The Artist and the Other

One of the more interesting results of Project CORE came in the answer to the question: "Are you a creative person?"

Out of over 200 responses, 175 (87%) Yes to 11 (5%) No. Just from my own interactions with folks having paranormal events over the years, I feel safe saying that a lot of creative people are having these experiences. This brings up a number of interesting talking points. Do artists perceive these events because they have great visualization abilities? Does the phenomena select them because they are best equipped to convey the experience to others? These are at best mental exercises and largely unproductive towards addressing the question. We can't know the 'mind' of the phenomena (if there is one) and certainly can't ascribe meaning or intent to it.

Let's look at the role of artist in society first. In ancient times there was no formal training in the arts, and training in any sort of artisan profession was based upon technical excellence.

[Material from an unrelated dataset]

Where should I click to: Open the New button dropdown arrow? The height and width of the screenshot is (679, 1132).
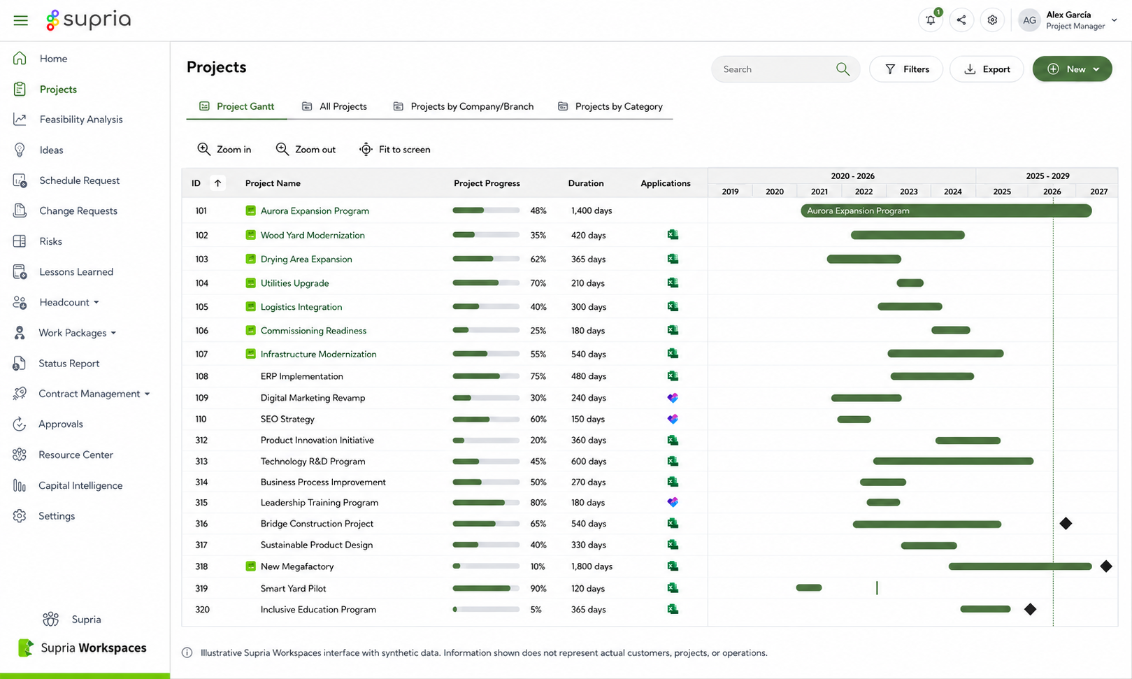point(1096,69)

Slavery had much to do with the artists (which they were not called at the time) - they were ultimately manual laborers. Society at that point paid little to no attention to artistic expression. No one, not even the artist himself, thought the artist's personal feelings or mindset were of any serious interest whatsoever. The artist was a craftsman, or a skilled worker. They were considered someone whose work develops from inner ideas and thoughts coupled with personal effort

Medieval art could be a strange place too.
In the Medieval age, the artist was largely anonymous. It wouldn't be improper to call them 'artists' but they were still considered a craftsman (here's the important divide) and therefore socially removed from 'gentlemen'. In Medieval Europe, they were still considered proper, decent members of society. They were trained in guilds and still were required to operate at a high skill, and high quality level. Work was signed but the mark of the artist was considered lesser or unimportant than the guild mark, which was held in higher regard because it showed the quality of the art by the training. The name of the person who executed the work was of much less concern.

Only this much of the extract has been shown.